Repeat the records below exactly.

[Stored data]
/---

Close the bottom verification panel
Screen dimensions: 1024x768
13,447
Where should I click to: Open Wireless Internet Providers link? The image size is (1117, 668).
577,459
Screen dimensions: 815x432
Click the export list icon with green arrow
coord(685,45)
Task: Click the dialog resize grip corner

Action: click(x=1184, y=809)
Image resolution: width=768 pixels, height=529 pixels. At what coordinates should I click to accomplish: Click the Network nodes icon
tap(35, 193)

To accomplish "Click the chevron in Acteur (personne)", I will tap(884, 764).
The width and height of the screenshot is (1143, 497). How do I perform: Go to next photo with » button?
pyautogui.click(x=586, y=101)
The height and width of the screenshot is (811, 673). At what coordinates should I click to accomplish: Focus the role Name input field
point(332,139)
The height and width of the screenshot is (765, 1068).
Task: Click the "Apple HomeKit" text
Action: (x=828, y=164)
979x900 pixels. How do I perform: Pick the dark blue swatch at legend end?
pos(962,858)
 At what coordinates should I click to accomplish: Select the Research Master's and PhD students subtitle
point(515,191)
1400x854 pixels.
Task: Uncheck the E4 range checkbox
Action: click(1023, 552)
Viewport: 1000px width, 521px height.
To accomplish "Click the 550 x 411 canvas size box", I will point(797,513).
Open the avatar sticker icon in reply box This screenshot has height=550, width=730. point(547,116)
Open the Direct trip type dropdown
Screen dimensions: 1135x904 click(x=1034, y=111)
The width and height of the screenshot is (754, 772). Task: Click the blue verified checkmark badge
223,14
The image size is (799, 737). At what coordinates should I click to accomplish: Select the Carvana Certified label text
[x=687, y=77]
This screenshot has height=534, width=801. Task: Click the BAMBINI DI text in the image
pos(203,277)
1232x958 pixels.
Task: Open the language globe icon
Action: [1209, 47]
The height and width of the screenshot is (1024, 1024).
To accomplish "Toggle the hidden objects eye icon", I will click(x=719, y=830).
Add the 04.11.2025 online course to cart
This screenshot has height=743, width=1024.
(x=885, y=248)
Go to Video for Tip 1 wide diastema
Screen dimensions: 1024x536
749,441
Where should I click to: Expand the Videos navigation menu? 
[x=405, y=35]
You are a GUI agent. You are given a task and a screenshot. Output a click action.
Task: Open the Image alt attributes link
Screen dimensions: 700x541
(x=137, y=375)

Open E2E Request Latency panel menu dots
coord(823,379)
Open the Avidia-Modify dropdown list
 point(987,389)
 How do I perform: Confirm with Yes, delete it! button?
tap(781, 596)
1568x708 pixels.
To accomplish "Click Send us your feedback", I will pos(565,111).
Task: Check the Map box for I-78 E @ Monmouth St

\---

• [Answer section]:
Close the bottom verification panel
Screen dimensions: 1024x768
13,447
Where should I click to: Open Wireless Internet Providers link? The image size is (1117, 668).
577,459
Screen dimensions: 815x432
Click the export list icon with green arrow
coord(685,45)
Task: Click the dialog resize grip corner

Action: click(x=1184, y=809)
Image resolution: width=768 pixels, height=529 pixels. At what coordinates should I click to accomplish: Click the Network nodes icon
tap(35, 193)

To accomplish "Click the chevron in Acteur (personne)", I will tap(884, 764).
The width and height of the screenshot is (1143, 497). How do I perform: Go to next photo with » button?
pyautogui.click(x=586, y=101)
The height and width of the screenshot is (811, 673). At what coordinates should I click to accomplish: Focus the role Name input field
point(332,139)
The height and width of the screenshot is (765, 1068).
Task: Click the "Apple HomeKit" text
Action: (x=828, y=164)
979x900 pixels. How do I perform: Pick the dark blue swatch at legend end?
pos(962,858)
 At what coordinates should I click to accomplish: Select the Research Master's and PhD students subtitle
point(515,191)
1400x854 pixels.
Task: Uncheck the E4 range checkbox
Action: click(1023, 552)
Viewport: 1000px width, 521px height.
To accomplish "Click the 550 x 411 canvas size box", I will point(797,513).
Open the avatar sticker icon in reply box This screenshot has height=550, width=730. point(547,116)
Open the Direct trip type dropdown
Screen dimensions: 1135x904 click(x=1034, y=111)
The width and height of the screenshot is (754, 772). Task: Click the blue verified checkmark badge
223,14
The image size is (799, 737). At what coordinates should I click to accomplish: Select the Carvana Certified label text
[x=687, y=77]
This screenshot has height=534, width=801. Task: Click the BAMBINI DI text in the image
pos(203,277)
1232x958 pixels.
Task: Open the language globe icon
Action: [1209, 47]
The height and width of the screenshot is (1024, 1024).
To accomplish "Toggle the hidden objects eye icon", I will click(x=719, y=830).
Add the 04.11.2025 online course to cart
This screenshot has height=743, width=1024.
(x=885, y=248)
Go to Video for Tip 1 wide diastema
Screen dimensions: 1024x536
749,441
Where should I click to: Expand the Videos navigation menu? 
[x=405, y=35]
You are a GUI agent. You are given a task and a screenshot. Output a click action.
Task: Open the Image alt attributes link
Screen dimensions: 700x541
(x=137, y=375)

Open E2E Request Latency panel menu dots
coord(823,379)
Open the Avidia-Modify dropdown list
 point(987,389)
 How do I perform: Confirm with Yes, delete it! button?
tap(781, 596)
1568x708 pixels.
To accomplish "Click Send us your feedback", I will pos(565,111).
Task: Check the Map box for I-78 E @ Monmouth St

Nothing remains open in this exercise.